Castro’s repressive policies also meant that “he remapped South Florida as well, transforming it from the southernmost tip of the United States to the northernmost point of Latin America,” as the Miami Herald puts it. And while the streets of Havana stayed largely quiet, in Miami, Castro’s death provoked an immediate reaction, as many Cuban exiles took to the streets to celebrate.

Cuban Americans celebrate upon hearing about the death of longtime Cuban leader Fidel Castro in the Little Havana neighborhood of Miami, Florida, on Nov. 26, 2016.

AFP/Getty Images

Blistering, anti-Washington rhetoric had long been a central part of Castro’s reign, as he liked to blame the U.S. trade embargo for most of Cuba’s problems. His reign was marked by the disastrous U.S.–backed Bay of Pigs invasion in 1961, and then the Cuban Missile Crisis, which brought the world closer than it has ever been to a nuclear war.

Decades later, the reforms ushered in by Raúl Castro since taking power helped the island nation end its long-running standoff with the United States in 2014. Fidel Castro cautiously gave his approval to the deal that culminated with President Obama’s historic visit earlier this year. But, making clear that he was not entirely happy with the situation, Fidel Castro did not meet with Obama when he became the first U.S. president to go to Cuba since 1928, and later wrote a scathing column criticizing Obama’s “honey-coated” words and reminding Cubans that Washington had long worked to undermine the communist nation.

How relations with Cuba will continue largely depend on what route President-elect Donald Trump will take. It remains unclear whether Trump will continue moving toward normalization of relations with Cuba or whether he will try to undo some of the progress.

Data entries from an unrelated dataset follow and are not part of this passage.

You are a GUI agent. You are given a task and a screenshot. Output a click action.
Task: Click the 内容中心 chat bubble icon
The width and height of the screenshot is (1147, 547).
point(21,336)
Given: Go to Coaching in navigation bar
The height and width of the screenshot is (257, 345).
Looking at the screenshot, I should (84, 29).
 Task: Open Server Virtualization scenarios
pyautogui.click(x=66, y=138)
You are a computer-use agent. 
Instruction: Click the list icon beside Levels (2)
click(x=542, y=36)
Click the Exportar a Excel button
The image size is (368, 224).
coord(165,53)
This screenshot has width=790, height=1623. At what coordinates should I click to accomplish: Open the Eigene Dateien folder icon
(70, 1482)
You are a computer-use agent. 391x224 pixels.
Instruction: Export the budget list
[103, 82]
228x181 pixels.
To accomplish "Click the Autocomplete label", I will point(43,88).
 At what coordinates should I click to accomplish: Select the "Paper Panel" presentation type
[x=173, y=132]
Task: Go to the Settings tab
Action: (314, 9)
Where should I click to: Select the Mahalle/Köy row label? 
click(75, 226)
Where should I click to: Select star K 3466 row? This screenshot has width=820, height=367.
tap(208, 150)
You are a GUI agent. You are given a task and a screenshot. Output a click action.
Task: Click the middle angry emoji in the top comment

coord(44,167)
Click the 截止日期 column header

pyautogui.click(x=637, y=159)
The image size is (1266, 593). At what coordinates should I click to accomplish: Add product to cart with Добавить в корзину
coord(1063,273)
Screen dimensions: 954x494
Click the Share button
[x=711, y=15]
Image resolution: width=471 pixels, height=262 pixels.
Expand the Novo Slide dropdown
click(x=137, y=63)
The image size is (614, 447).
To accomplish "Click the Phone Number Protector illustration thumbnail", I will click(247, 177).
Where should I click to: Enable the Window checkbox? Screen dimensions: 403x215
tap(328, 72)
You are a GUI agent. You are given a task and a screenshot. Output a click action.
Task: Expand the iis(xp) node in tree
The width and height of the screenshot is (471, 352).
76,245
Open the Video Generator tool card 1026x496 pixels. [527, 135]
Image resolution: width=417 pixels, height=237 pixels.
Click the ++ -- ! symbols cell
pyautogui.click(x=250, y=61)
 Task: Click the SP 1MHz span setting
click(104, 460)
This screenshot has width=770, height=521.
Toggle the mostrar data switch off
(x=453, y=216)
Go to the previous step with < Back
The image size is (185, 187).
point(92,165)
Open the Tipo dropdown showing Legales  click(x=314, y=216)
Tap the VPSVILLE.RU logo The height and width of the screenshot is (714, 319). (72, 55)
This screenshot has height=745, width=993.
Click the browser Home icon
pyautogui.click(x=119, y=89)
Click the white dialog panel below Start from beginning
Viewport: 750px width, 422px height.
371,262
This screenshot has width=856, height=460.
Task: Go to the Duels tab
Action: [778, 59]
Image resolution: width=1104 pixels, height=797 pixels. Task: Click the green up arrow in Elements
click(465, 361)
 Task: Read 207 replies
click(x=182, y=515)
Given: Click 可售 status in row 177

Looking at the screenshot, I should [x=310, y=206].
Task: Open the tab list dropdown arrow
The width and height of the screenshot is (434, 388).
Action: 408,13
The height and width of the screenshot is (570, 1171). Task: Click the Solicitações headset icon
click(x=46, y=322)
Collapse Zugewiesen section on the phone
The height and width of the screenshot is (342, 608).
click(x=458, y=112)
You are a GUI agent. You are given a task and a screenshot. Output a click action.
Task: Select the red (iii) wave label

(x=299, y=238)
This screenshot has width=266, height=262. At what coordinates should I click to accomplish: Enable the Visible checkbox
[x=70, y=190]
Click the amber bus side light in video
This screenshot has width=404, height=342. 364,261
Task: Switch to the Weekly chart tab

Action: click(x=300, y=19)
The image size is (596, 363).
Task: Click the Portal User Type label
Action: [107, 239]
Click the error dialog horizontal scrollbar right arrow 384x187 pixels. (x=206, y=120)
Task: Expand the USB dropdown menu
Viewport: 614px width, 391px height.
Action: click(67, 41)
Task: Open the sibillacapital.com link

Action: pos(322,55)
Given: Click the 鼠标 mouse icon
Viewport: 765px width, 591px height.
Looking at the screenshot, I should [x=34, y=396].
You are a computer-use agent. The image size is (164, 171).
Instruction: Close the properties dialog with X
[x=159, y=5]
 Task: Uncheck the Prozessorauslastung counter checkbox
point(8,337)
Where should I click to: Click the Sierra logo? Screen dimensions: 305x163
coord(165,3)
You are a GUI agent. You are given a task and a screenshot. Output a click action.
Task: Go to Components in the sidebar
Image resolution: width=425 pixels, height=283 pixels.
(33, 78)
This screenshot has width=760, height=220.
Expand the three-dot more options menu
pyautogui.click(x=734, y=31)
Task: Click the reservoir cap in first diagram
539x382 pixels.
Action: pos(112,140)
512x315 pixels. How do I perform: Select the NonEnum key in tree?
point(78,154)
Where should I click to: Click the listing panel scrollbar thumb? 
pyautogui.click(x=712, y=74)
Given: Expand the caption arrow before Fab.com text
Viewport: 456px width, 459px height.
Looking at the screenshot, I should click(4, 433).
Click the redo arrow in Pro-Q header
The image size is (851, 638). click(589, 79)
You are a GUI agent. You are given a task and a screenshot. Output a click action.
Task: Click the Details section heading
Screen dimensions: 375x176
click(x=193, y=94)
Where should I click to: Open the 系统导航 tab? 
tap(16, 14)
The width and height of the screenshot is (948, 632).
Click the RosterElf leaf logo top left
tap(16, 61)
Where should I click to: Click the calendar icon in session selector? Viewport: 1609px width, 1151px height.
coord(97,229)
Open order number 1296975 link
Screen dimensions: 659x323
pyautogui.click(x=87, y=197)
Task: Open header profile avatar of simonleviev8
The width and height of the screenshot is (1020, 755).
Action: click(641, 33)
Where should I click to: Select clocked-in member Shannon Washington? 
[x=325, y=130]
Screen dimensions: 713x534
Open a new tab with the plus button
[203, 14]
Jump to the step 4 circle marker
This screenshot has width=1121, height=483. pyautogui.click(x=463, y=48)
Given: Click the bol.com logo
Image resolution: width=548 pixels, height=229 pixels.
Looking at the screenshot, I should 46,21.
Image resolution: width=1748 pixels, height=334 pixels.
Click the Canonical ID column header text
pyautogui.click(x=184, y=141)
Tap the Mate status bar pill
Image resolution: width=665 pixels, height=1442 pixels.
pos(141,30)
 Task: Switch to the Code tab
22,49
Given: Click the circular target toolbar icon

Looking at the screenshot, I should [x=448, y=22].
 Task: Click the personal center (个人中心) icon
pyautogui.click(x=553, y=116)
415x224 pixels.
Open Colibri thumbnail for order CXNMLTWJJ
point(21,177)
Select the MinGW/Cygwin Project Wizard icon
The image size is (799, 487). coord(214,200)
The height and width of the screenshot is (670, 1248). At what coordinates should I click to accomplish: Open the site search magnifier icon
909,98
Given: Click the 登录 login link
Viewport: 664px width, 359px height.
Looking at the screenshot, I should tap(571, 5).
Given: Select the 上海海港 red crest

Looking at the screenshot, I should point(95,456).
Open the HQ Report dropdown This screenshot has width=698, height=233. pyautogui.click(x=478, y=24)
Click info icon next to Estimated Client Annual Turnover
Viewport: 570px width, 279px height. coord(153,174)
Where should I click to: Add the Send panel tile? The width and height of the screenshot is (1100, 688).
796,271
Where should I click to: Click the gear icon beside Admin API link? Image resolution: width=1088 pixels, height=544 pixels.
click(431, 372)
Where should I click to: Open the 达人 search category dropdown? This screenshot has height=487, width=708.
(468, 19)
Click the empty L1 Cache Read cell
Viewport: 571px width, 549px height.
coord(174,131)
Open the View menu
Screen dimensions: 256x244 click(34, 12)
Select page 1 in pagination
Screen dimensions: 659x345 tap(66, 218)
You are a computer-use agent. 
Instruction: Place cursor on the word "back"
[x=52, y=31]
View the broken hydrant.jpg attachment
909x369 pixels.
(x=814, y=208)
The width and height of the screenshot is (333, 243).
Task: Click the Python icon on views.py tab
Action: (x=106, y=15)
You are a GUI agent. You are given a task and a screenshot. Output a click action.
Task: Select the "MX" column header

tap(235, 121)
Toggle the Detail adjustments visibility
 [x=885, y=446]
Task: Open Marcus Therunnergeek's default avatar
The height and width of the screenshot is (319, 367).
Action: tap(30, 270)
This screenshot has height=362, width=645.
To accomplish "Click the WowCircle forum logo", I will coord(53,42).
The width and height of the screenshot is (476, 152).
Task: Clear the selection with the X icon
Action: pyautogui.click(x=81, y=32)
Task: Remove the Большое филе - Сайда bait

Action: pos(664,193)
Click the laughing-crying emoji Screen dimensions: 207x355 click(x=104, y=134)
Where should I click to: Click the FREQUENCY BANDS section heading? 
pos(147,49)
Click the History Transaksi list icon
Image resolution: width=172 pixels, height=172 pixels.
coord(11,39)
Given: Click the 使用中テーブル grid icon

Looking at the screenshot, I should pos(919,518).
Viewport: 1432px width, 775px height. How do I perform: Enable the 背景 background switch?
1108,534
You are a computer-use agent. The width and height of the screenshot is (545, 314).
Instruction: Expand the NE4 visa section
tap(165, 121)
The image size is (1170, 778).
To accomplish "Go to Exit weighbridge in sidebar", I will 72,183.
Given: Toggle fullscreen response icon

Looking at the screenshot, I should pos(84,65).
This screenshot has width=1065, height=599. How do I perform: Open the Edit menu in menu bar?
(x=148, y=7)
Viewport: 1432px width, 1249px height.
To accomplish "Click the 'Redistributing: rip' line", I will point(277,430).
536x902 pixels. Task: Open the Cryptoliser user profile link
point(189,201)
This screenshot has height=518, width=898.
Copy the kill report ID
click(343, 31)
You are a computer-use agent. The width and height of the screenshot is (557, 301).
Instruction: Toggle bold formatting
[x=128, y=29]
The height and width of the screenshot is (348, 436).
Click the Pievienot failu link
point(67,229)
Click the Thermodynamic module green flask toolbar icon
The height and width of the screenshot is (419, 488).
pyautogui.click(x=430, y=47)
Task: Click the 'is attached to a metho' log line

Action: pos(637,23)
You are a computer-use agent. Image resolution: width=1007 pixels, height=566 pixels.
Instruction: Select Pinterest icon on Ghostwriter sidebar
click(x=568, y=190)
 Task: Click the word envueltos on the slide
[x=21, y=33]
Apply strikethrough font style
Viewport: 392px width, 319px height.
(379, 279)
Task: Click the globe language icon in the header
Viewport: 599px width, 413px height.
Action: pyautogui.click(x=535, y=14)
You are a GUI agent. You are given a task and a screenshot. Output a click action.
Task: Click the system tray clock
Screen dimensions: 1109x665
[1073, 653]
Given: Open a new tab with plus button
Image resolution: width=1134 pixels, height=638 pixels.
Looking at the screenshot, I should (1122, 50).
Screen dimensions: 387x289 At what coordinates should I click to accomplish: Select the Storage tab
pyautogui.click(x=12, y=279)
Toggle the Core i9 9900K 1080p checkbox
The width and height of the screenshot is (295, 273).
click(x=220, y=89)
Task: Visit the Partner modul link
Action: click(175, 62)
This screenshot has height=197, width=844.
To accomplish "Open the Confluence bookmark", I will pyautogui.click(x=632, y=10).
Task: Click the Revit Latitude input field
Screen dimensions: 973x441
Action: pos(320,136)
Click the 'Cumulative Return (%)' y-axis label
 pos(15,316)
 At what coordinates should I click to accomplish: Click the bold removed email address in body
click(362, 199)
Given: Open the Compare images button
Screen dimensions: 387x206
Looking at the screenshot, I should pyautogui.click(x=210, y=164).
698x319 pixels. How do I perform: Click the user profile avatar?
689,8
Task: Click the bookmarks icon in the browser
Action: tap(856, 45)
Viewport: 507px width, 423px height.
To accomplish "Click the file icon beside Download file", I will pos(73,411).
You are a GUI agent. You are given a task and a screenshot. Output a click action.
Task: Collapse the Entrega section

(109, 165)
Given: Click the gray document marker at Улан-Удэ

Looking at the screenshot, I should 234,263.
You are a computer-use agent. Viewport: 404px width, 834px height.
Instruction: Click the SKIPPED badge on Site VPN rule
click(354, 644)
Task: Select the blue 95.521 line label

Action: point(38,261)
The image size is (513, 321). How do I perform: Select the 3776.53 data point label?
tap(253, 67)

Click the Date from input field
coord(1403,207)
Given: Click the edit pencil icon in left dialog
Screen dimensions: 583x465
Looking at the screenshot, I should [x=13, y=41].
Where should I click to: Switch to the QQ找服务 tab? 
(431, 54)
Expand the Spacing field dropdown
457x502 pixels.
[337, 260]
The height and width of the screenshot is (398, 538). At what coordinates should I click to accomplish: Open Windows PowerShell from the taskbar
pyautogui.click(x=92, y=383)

Fidel Castro during a meeting with Patriarch Kirill, the head of the Russian Orthodox Church, in Havana on Feb. 13, 2016.

Alex Castro/AFP/Getty Images

The transition toward Raúl Castro, who has vowed to step down in 2018, means that few are worried about any kind of political crisis engulfing the island. “I don’t think Fidel’s passing is the big test. The big test is handing the revolution over to the next generation and that will happen when Raúl steps down,” Cuba expert Phil Peters said before Castro’s death.

Cuba has now entered a nine-day period of national mourning that will include a national caravan that will take Castro’s remains to different parts of the country. His ashes will be buried on Dec. 4.